Our society is at an impasse currently when it comes to trust.
We need to be able to come together to solve tough issues, but at times we can’t even listen to what each other is saying without being cynical and dismissive.
As elaborated on in a recent Freakonomics podcast episode, social trust has been on the decline in the US, and very much was on display in the 2016 presidential election (as well as the new administration).
Social trust is often referred to having faith in people, or believing that other people having their own sets of values, including honesty and integrity.
Social capital is often thought of an individual’s’ network, their relationships, and mutual social trusts that enable a group of people or community to function well together.
A great quote from researcher Rachel Botsman, who studies how technology transforms trust, captures the current conundrum of social trust,
“How do we trust people enough to get in a car with a total stranger and yet we don’t trust a banking executive?”

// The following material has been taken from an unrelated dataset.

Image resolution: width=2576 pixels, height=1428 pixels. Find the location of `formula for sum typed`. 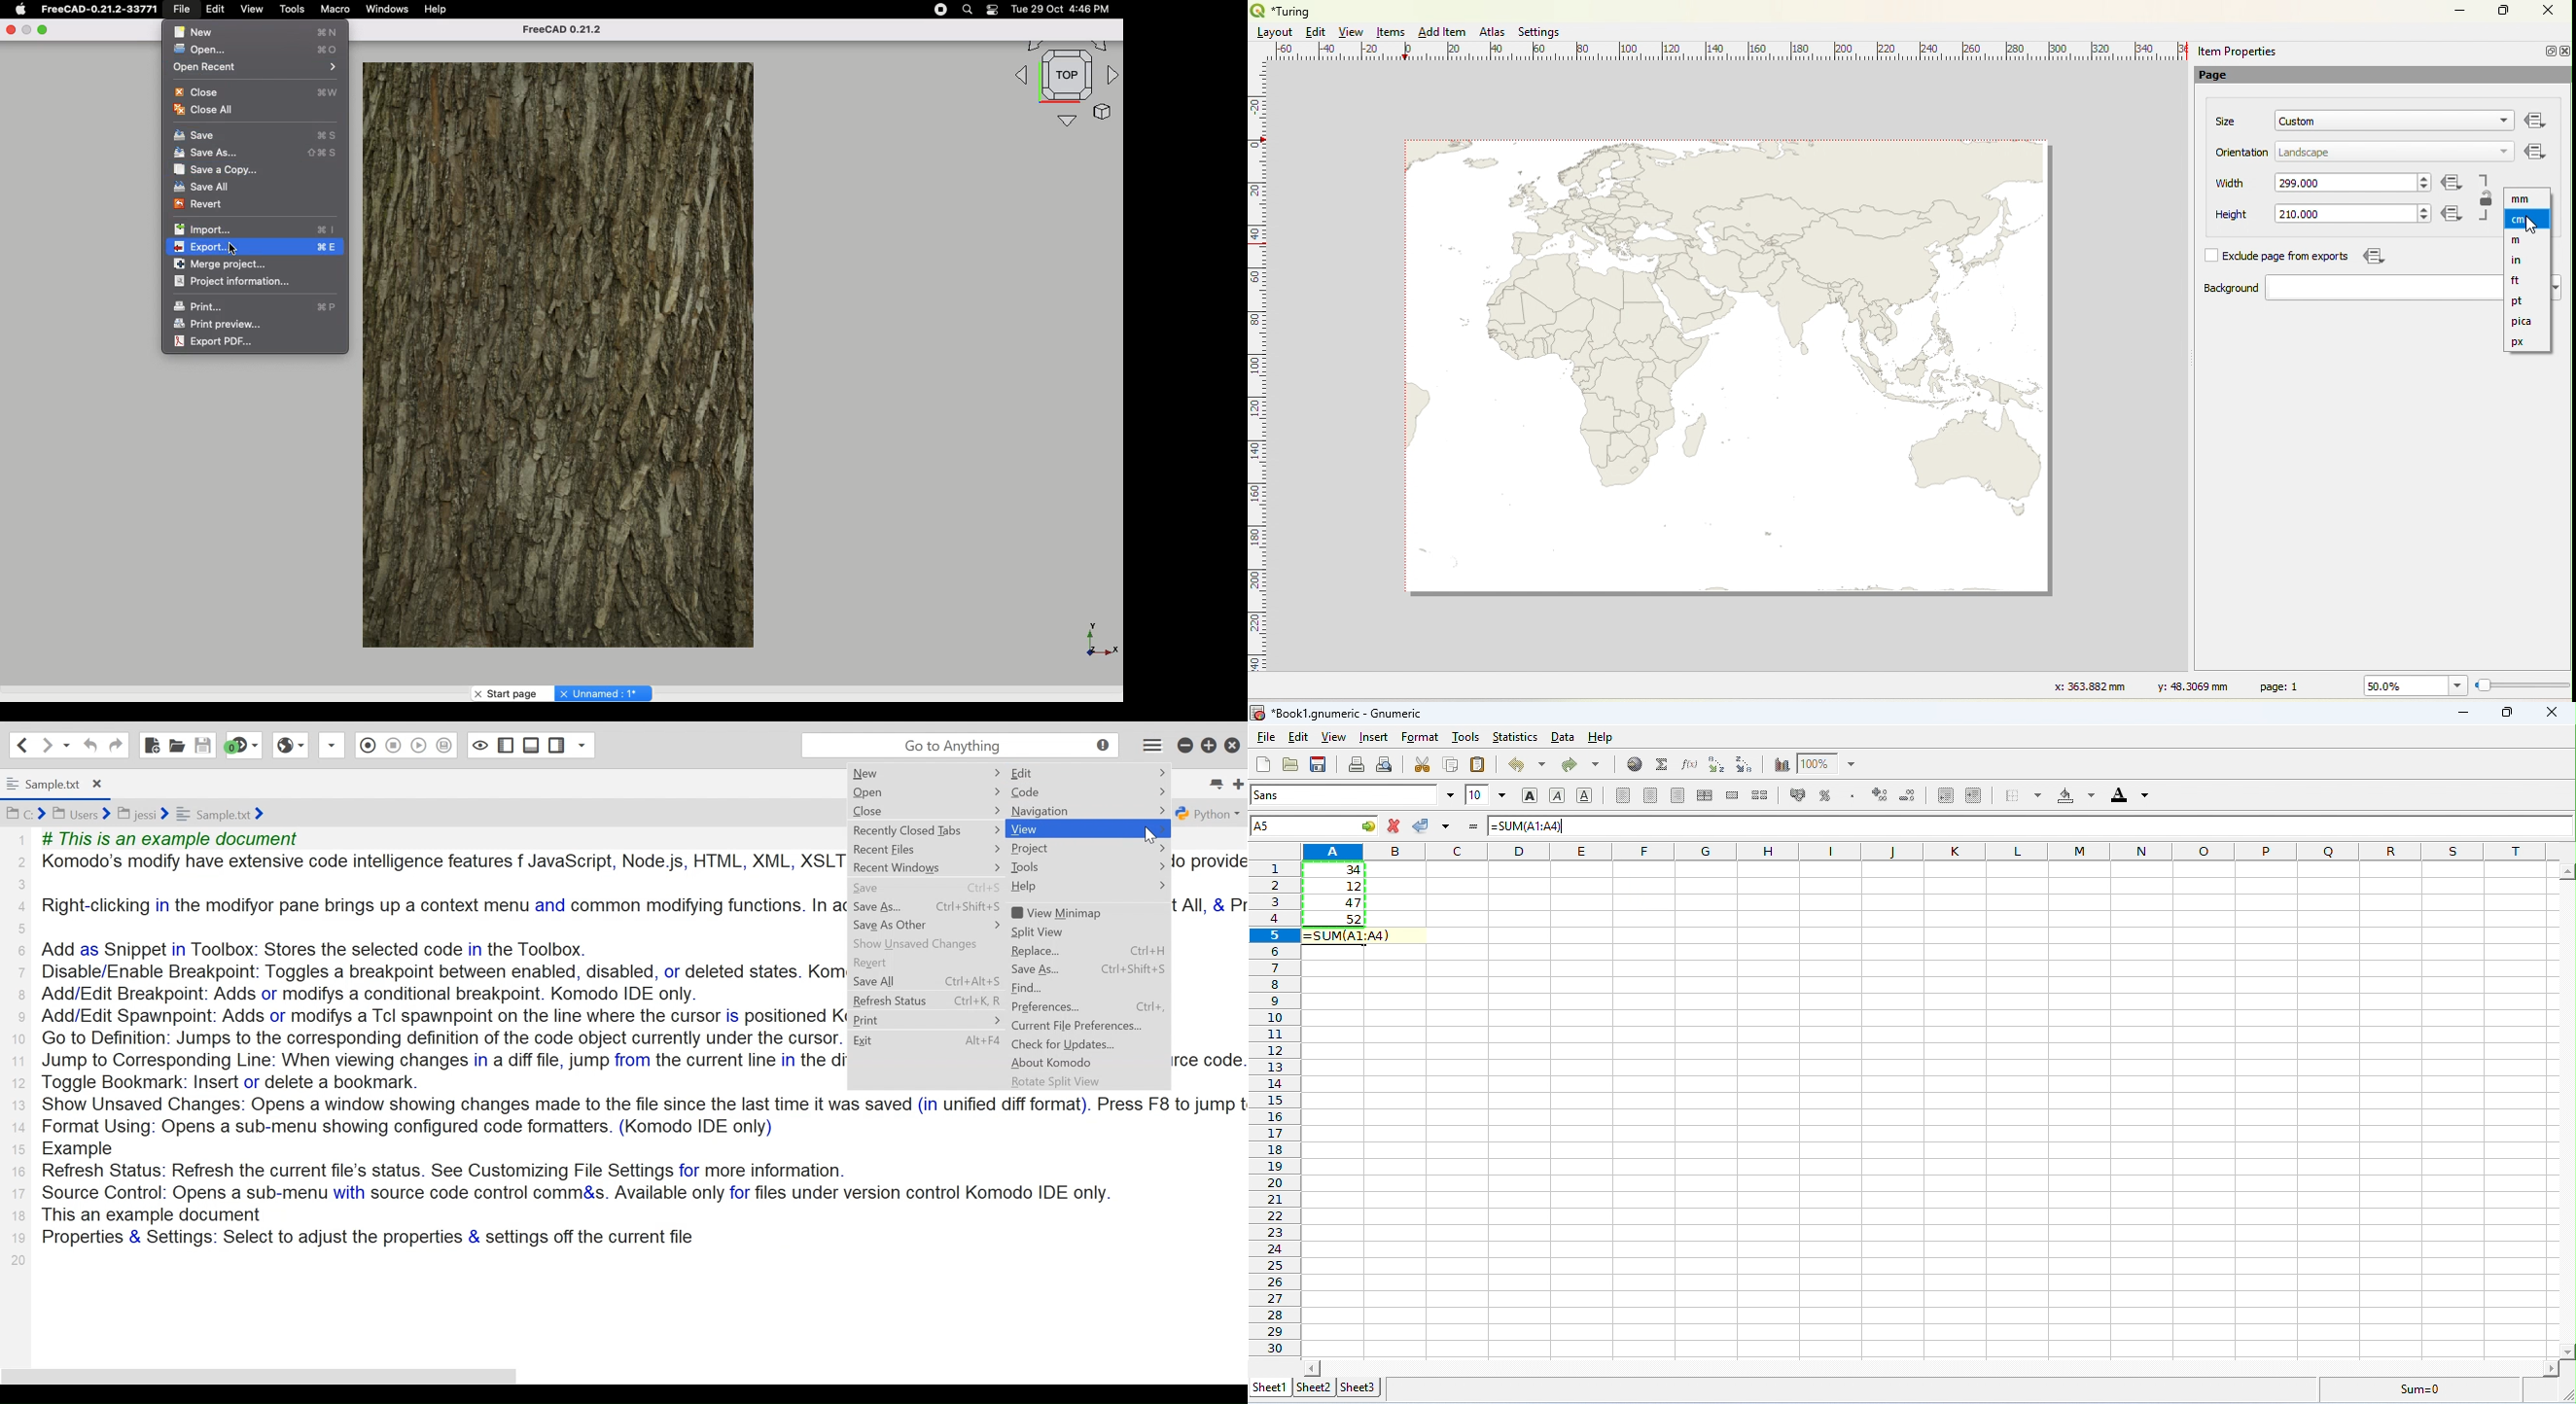

formula for sum typed is located at coordinates (1532, 826).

As humans, we need trust for our society and communities to thrive.
The same goes for the environments we aim to create on college campuses.
Campuses are microcosms of society. While they tend to be more open-minded due to a smaller, more diverse population, many campuses still struggle to maintain a lot of social capital, which is the noticeable positive impact of social trust on a community. This could be increased involvement in events, programs, and offices. It could take the shape of less bullying, as well as generally more happy and satisfied students who feel welcome and safe at campus.
The big question is:
How do we foster more social trust between our students?
It’s an arduous journey but it is an important one for the future of our campuses.
In Onora O’Neill’s TED Talk called What we don’t understand about trust, O’Neill explains how many people feel trust is on the decline in society.
And she explains that trust varies. Sometimes we trust people to keep a conversation going because they’re extroverted, but we know they can’t keep a secret. We trust our favorite college professor, but we’d never trust them to parallel park.
Trust is abstract. Most people are judged on their trustworthiness in each relationship, rather than their trust overall. People often put ‘trust’ into a person, and then monitor if they’ve kept their secret or word.
What does it mean to be trustworthy?
According to O’Neill, it means to be competent, reliable, and honest.
Some people are less trustworthy because they’ll forget to pay a bill or they will forget to call a friend. They could be competent and honest, but not as reliable.
When we think about building trust with students, we must be all three of these things in order to build trust in all of our one-on-one relationships. Then there are students who may never interact with, they only have their friend or acquaintances’ opinions to rely on, or judging you based off your social media profile. That’s where social trust comes in, and where some students will always have an innate faith in professionals, or won’t.
One way you can show trust is letting students know you care about them. This could as simple as by sending them a thoughtful note or e-mail. Apathy breeds disrespect and aloofness, which are barriers to building a more trusting environment. Institutions are already facing all sorts challenges in the current political climate, and as scandals impact the general public’s positive point of view due to media, it’s somewhat inescapable.
A way to have your administration show they care to students is listening to their voices.
No matter which way you choose to show you care, it’s crucial for students to know you care enough to listen, validate their concerns, and do what you can to solve problems. You may be able to give context to decisions and consider their input when making future choices (even invite them to sit on a divisional committee). When we become more neighborly and communicative, students will trust we’re making the right calls and have their best interests in mind.
Trusting Each Other
Students come to college awash in new situations, new environments, and new people. Some students embrace this as an opportunity to learn and grow. Others recoil and are skeptical of change and distrustful of what they don’t know or understand.
As educators, we can help bridge those gaps by getting students together to learn from each other in safe spaces. Through structured and guided programs as well as serving as intermediaries when disputes come up, we can facilitate learning for our students that allow them to build trust with their peers.
O’Neill mentions one of the best ways to build trust is to be vulnerable and facilitating an open and safe environment. This can be as simple as icebreakers, or as involved as diversity training activities.
Trust can be hard to build and easy to break, but we can help students understand and empathize with one another. They can assume the best from their fellow students, rather than assume others are out to get them or that everything is a competition.
Using Technology As a Tool to Connect
At the outset, many people believe technology is pulling us apart.
In my eyes, it is doing the exact opposite. It has the potential to bring us all closer together. We can communicate more seamlessly than ever before with anyone, anywhere, anytime.
A good example of how this can work well for students is outlined by Aziz Ansari, in his recent book, Modern Romance. He advocates for using technology to facilitate in person meet ups in the context of romantic relationships. The same applies to platonic and professional relationships. We shouldn’t do all of our communicating entirely online. We should be using it as an asset to help us come together.
With technology, we can also see what is happening around us, who is going, and what to expect, which can help with nurturing involvement. It can be intimidating to put yourself out there, especially if you’re new to campus, and student engagement tools like Presence can help smooth that over.
Trust Impacts Engagement
We live in a time where we’re all more connected than ever but we struggle to truly find the good and trust each other. College students should be shown the importance of social capital in society and how to work to be more open to people around them. This has far reaching implications, not just locally but globally as well as a long sustained positive impact for our country. In the short term, your campus can be a more happy, engaged, and welcoming place. Students will be more apt to learn and grow from each other as they know that others care about them and aren’t out to take advantage. Your campus community will come together to have fun, comfort one another, sustain traditions, and make memories.
Through diligent efforts, utilizing the right tools, and having civil conversations, we can change the current trend towards distrust and cynicism. It may be a hard path to start, but it is a necessary one for so many reasons.